Diego Martínez Santos, a 30-year-old Galician scientist, was delighted to be recognized as the best young experimental  physicist in Europe by the European Physics Society (EPS), reported local daily La Voz de Galicia.

Unfortunately, his dream of returning to work in Spain was shattered on the same day.

Martínez Santos has a three-year contract with Holland's highly regarded National Institute for Subatomic Physics but had applied to return to his homeland through the Ramón y Cajal programme, coordinated by the Secretary of State for Scientific Research.

Just after receiving the good news about his award, Sanchez Martínez was informed that his application had been turned down by a committee of experts on the grounds that his CV was not good enough.

The EPS prize, awarded every four years, was won by Martínez Santos for his work in CERN's Large Hadron Collider on the LHCb experiment which explores what happened after the Big Bang and deepens the understanding of the Standard Model of physics.
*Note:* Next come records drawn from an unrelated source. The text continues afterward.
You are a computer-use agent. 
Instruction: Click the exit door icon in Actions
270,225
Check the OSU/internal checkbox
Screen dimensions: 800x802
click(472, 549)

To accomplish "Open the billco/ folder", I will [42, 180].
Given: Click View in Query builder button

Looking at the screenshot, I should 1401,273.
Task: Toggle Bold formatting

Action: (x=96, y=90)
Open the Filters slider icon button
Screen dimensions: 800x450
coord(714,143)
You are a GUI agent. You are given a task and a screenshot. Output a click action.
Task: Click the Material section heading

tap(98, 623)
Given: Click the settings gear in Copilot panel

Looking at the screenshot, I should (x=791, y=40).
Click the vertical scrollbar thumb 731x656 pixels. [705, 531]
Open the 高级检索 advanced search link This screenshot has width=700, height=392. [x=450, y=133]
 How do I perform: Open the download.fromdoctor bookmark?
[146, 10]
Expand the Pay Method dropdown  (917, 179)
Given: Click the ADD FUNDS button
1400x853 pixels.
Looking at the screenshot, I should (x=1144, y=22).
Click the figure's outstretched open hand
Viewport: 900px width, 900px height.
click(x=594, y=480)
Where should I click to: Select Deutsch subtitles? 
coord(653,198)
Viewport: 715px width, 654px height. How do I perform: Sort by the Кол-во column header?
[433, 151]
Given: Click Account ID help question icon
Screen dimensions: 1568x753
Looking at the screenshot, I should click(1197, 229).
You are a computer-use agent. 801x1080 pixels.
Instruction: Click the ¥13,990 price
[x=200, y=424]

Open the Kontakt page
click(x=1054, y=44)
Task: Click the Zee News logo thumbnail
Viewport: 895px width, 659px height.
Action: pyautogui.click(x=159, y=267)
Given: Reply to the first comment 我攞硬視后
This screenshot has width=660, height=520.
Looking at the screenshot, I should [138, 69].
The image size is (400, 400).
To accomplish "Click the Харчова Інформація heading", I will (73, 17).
His work studying subatomic particles known as 'strange beauty mesons' explored a difference in the balance between matter and antimatter which could have led to the matter-dominated Universe that exists today.

The Ramón y Cajal rejection was met with bewilderment by Martínez Sanchez's colleagues in the scientific community.

Carlos Pajares, CERN's delegate in Spain, hoped that the decision could be overturned and added: "The commission that looked at, or rather didn't look at, his CV, perhaps preferred an older researcher who might not get another chance to access the Ramón y Cajal programme."

"But it is incomprehensible that they could say that he is not good enough."

Juan José Saborido Silvia, coordinator of the Atlas High Energies group at Santiago University, where Martínez Santos wrote his thesis, claimed that, "a person with a serious reputation in Europe is not valued in Spain."

Spain's attitude to science came under fire recently when Finance Minister Luís de Guindos's  claim to have shielded research from cuts was met with widespread rebuttals from the scientific community.